→ WHAT YOU ARE ASKED TO DO
Reproduce the stretch of the data below from the line containing "The height and" through the end of the data, leaving out the pictures.

═════ AVAILABLE DATA ═════

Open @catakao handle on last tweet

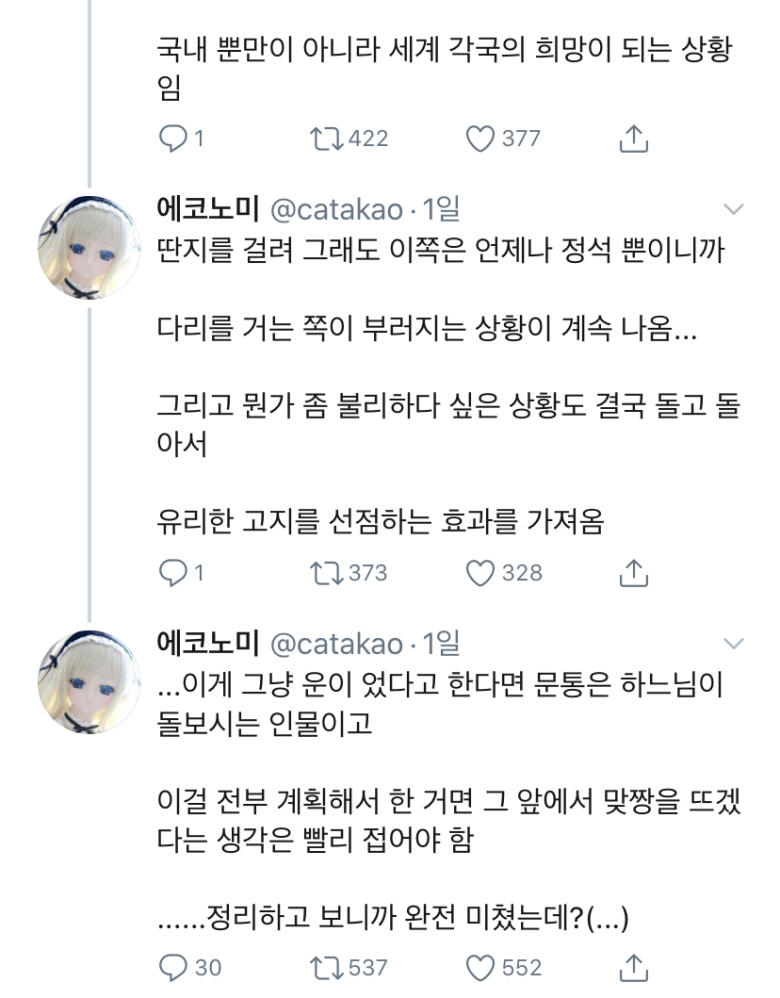point(337,644)
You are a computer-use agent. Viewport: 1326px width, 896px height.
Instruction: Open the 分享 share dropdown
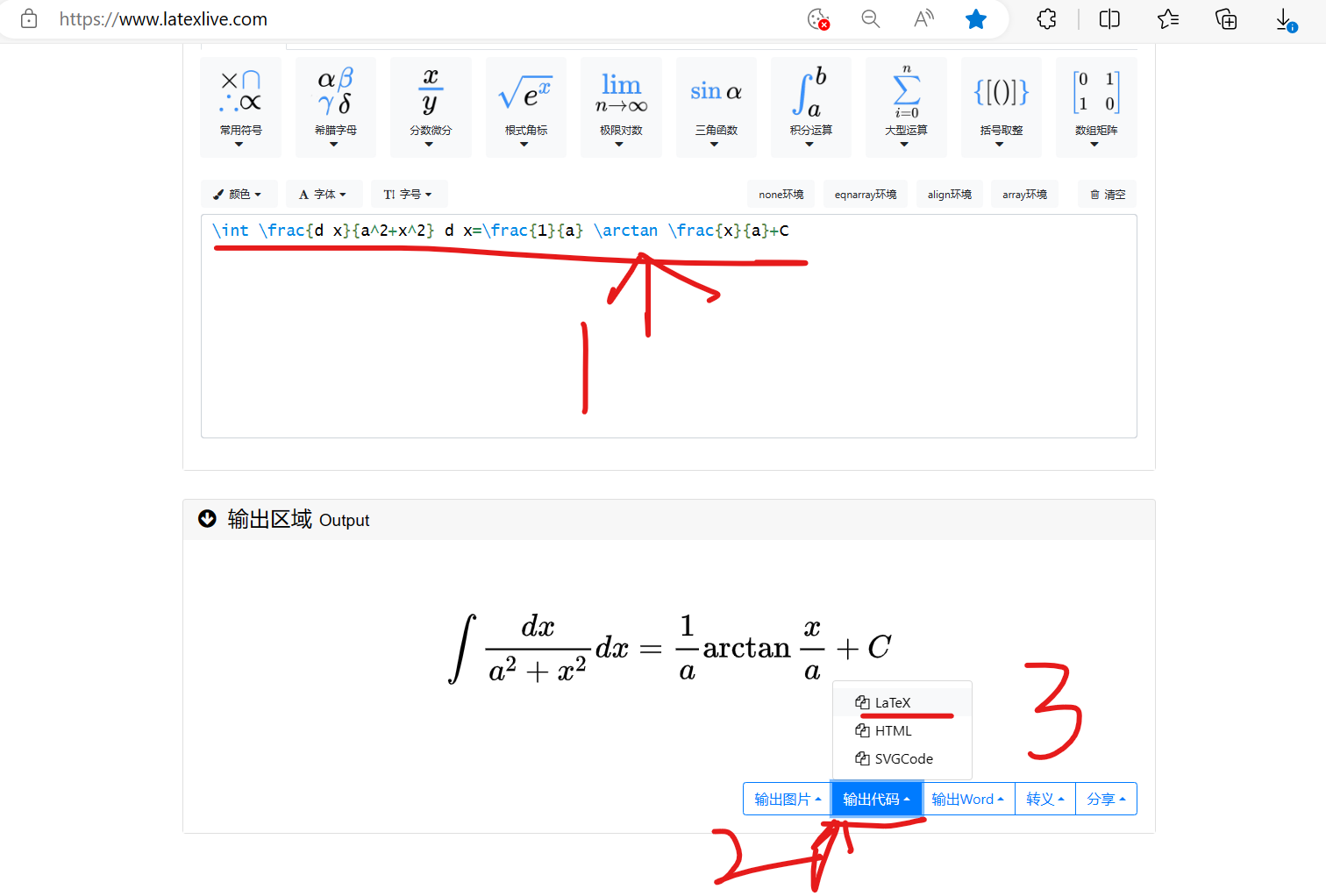click(x=1106, y=799)
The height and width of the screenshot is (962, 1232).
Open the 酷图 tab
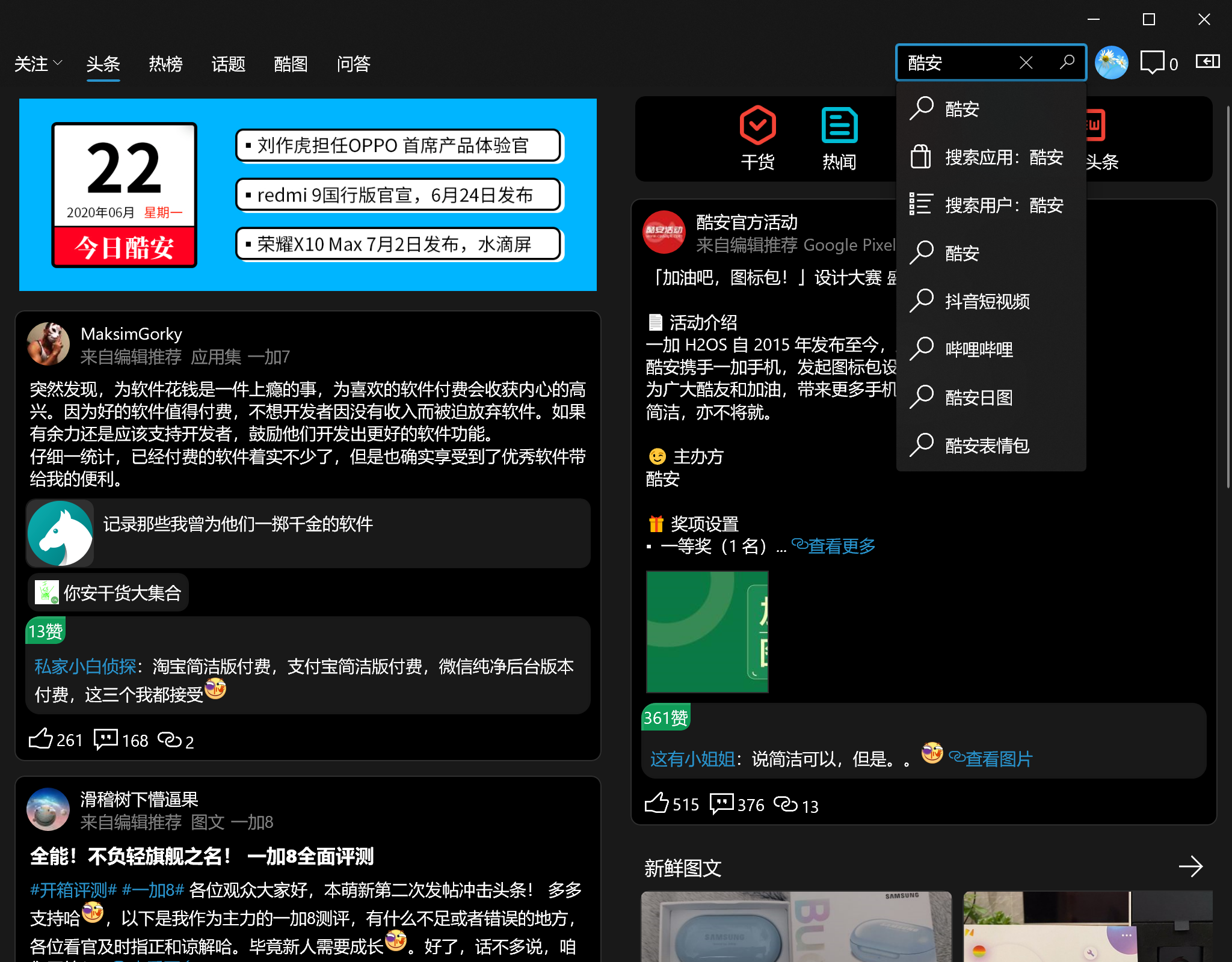coord(291,64)
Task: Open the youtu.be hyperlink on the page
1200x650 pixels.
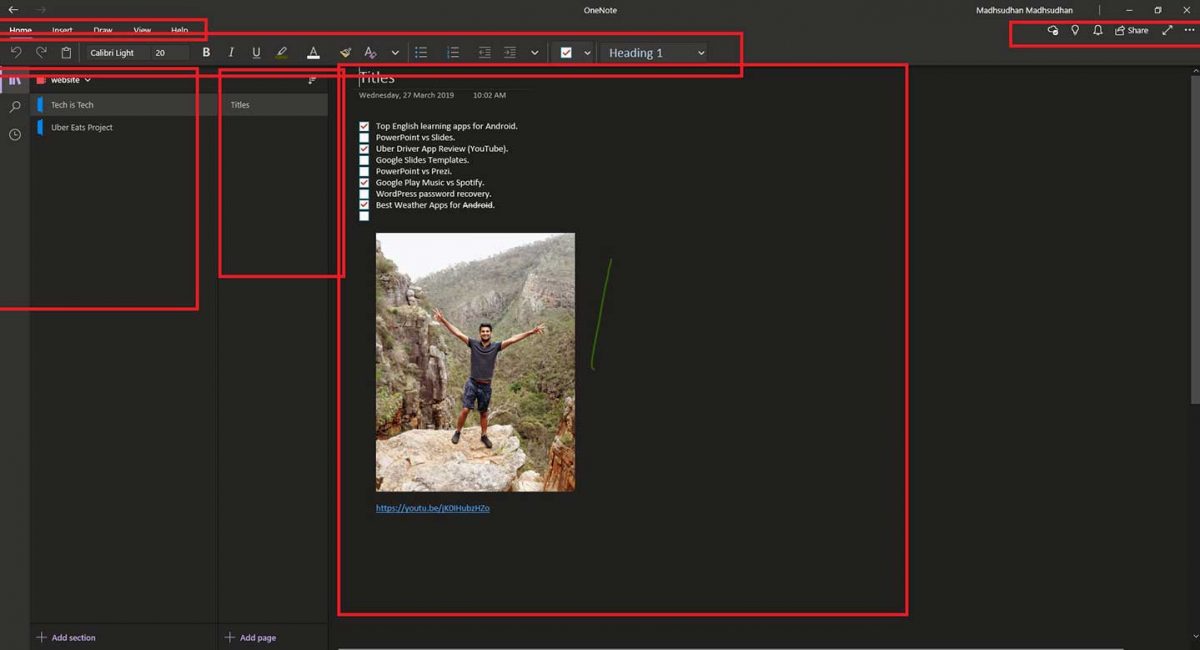Action: (x=432, y=507)
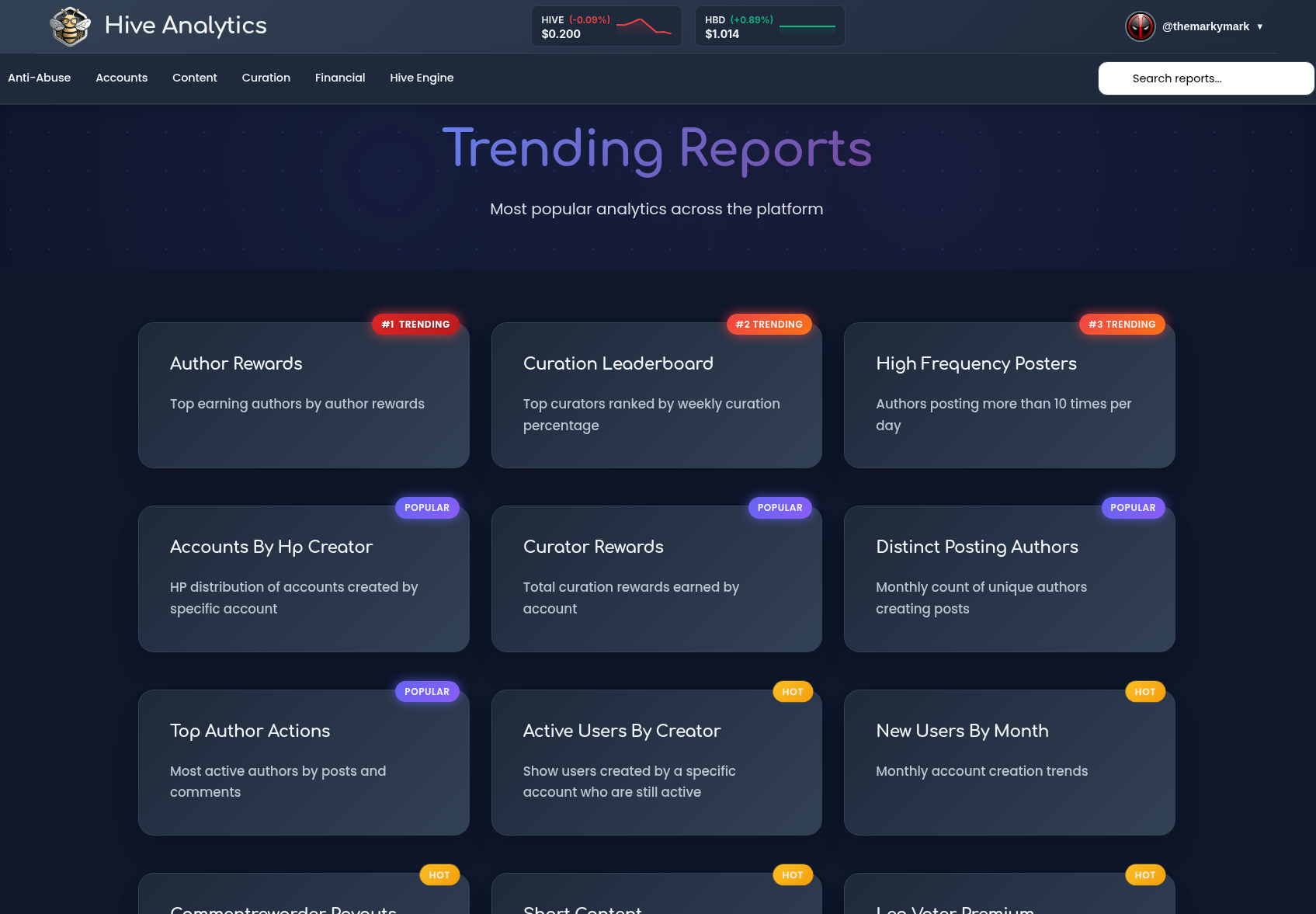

═════

→ SOLUTION FOR THIS EXERCISE
The height and width of the screenshot is (962, 1232).
Open the 酷图 tab
coord(291,64)
Task: Open the youtu.be hyperlink on the page
1200x650 pixels.
Action: (x=432, y=507)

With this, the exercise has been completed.